Cyber Alphabet Soup
Cyber Alphabet Soup: BEC and MFA
by Kate Sellers
Cybercrime has been rising significantly over the last several years. It’s probably on the list of “things that keep me up at night” for most business owners. There are ways to address concerns about cyberattacks and cybercrime, with cyber insurance being one of them. We’ve been talking to business owners about cyber insurance for about the last decade, and many of our customers have decided to protect their businesses with this coverage. Of course, proactively trying to limit your business’s vulnerability to cyberattacks is critical, as well.
Many data breach incidents stem from Business Email Compromise (“BEC”). BEC occurs when a cybercriminal accesses your business email account, or one of your employees’ email accounts. This can happen if the attacker guesses or finds a password. The cyber attacker may then be able to see all the emails in that account.
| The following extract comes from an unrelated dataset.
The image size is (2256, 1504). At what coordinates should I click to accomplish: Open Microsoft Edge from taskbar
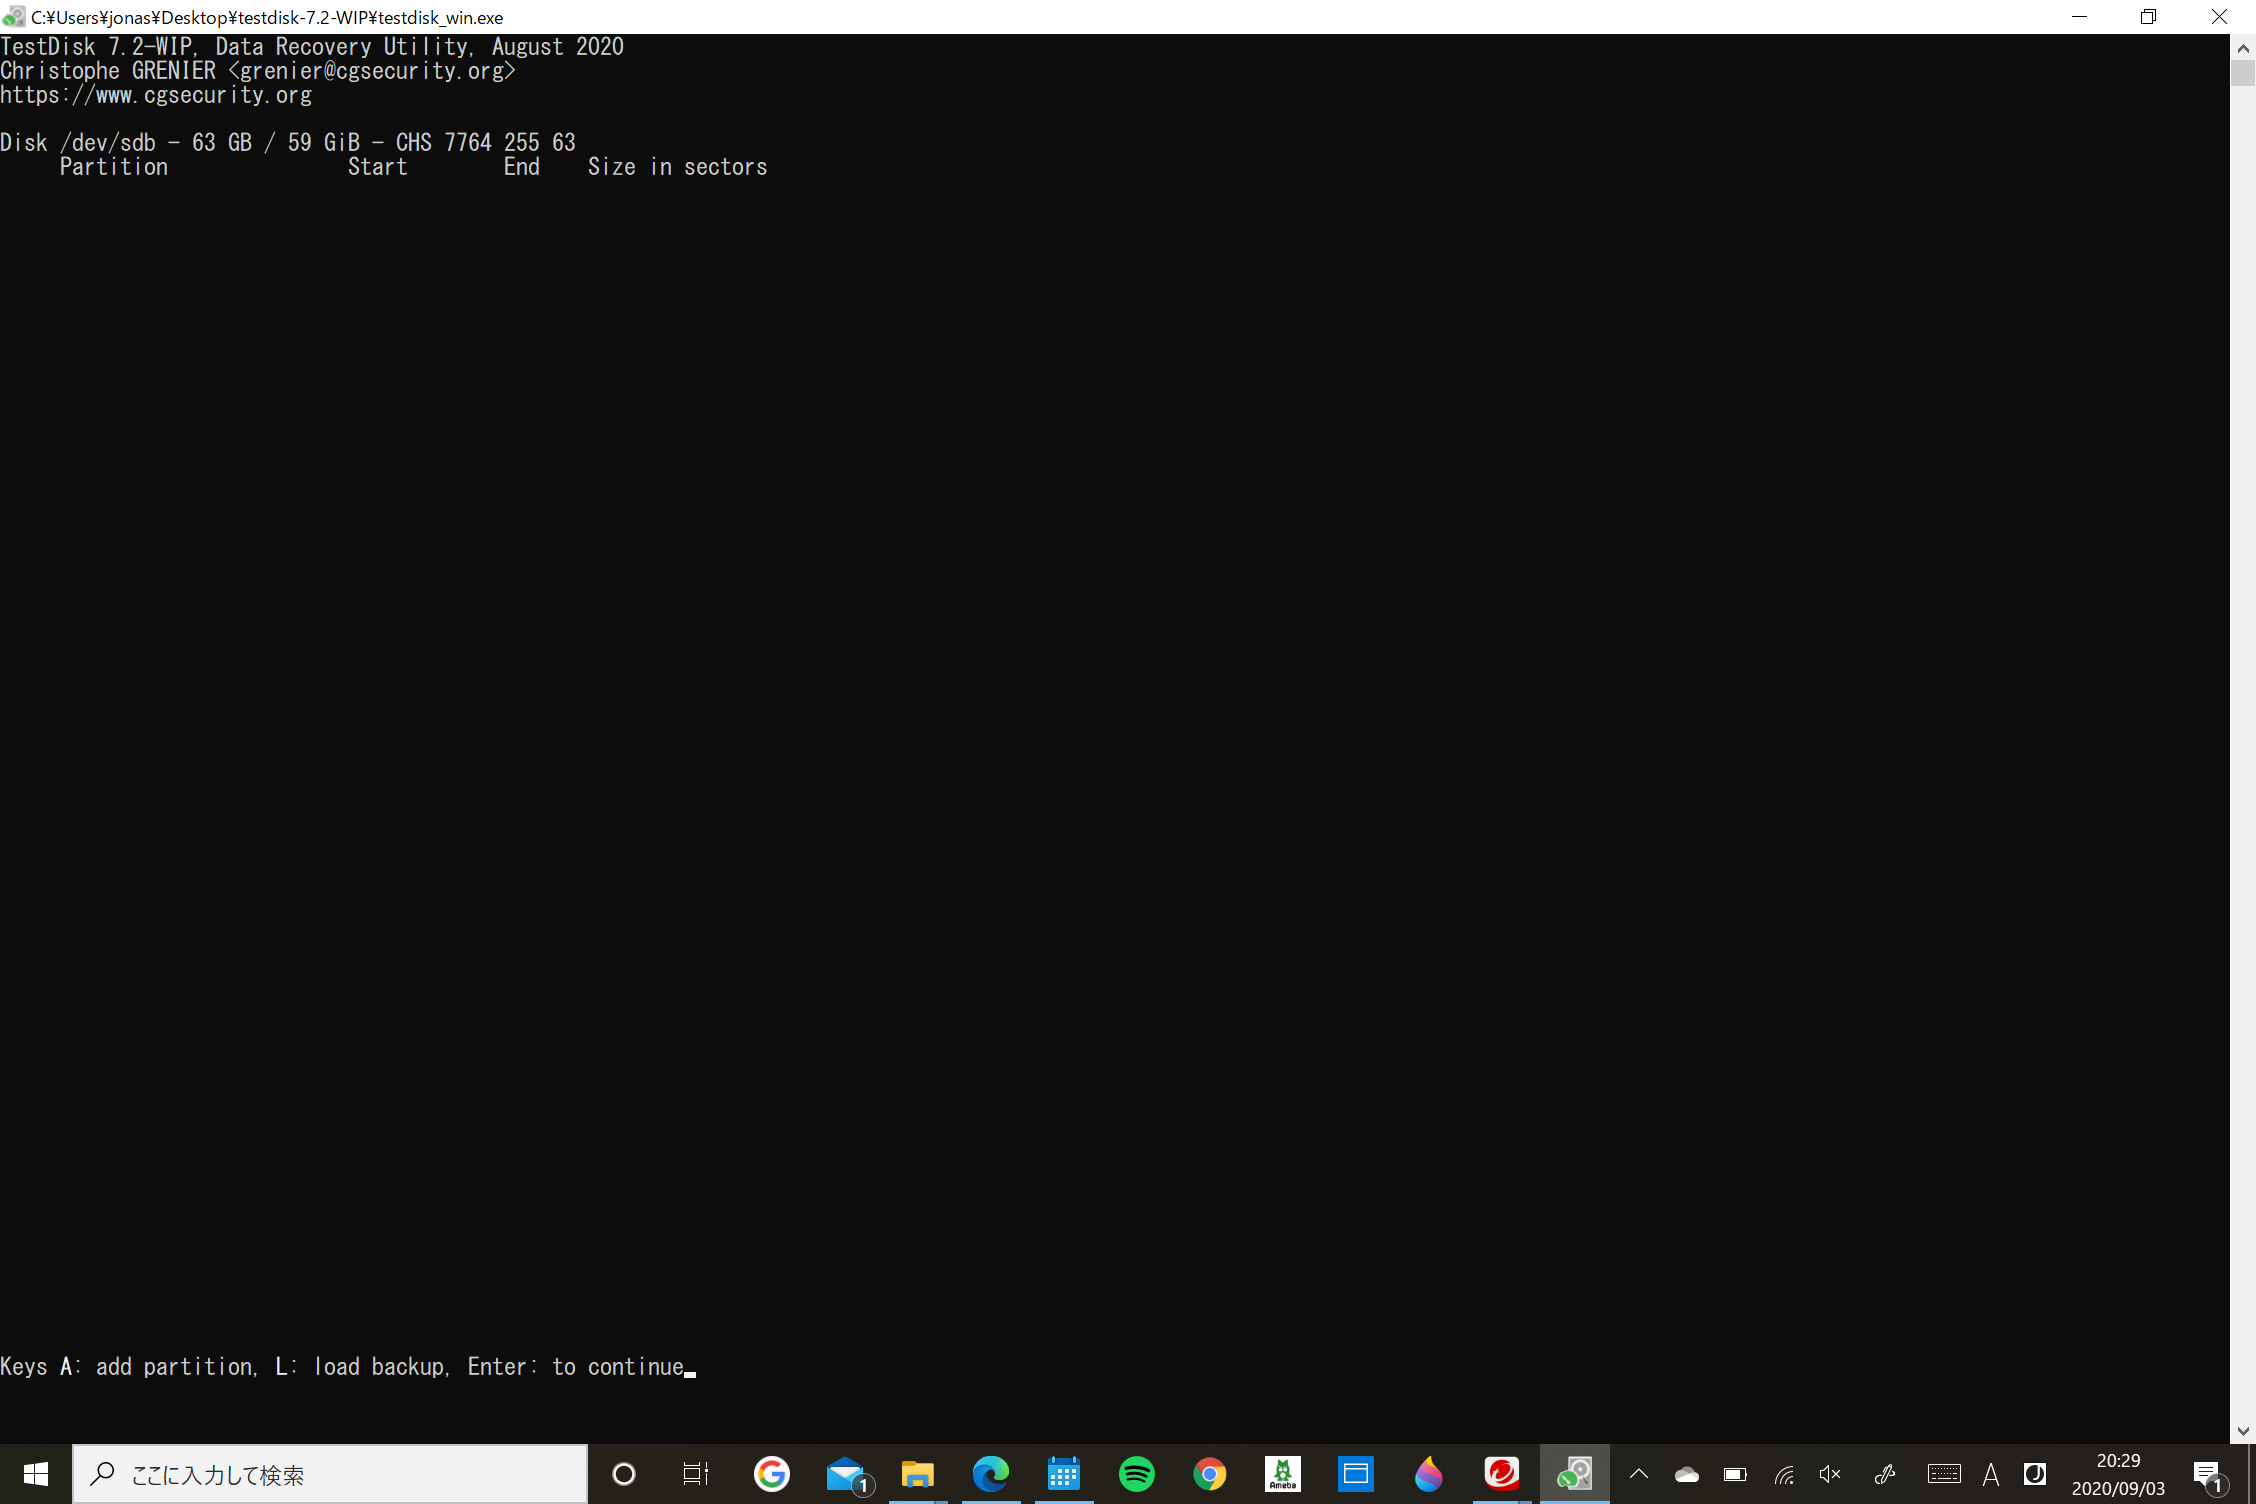(990, 1474)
Many email accounts are chock-full of confidential information that the attacker can exploit – a customer or patient’s personal information, including their financial information, or financial information about your business. If this happens, your business will be legally required to notify individuals whose personal information is reasonably believed to have been accessed, and this can be costly. Moreover, there can be other financial fallout from BEC, including harm to your business’s reputation.
The best way to prevent BEC is with another acronym – MFA, or Multi Factor Authentication. MFA is a cybersecurity enhancement that requires someone logging into an account to present two forms of credentials. The credentials can be from any of these three categories: something you know (like a password), something you have (like a smart card), or something you are (like your fingerprint). If your business is using MFA, and your password is compromised, a cyber attacker can’t access your account, because another form of verification is required to do so. This can take the form of a push notification to your cell phone, for example. There are free and low-cost alternatives available to enable MFA, which can help prevent most BEC. In turn, this helps your business avoid the costs associated with BEC, including harm to your business’s reputation. Most cyber insurers won’t consider placing coverage for your business if it isn’t using MFA for remote access of your system.
Taking a “belt and suspenders” approach – enhancing your cybersecurity measures with steps like MFA, plus purchasing a good cyber insurance policy – is the best way for business owners to get a good night’s sleep.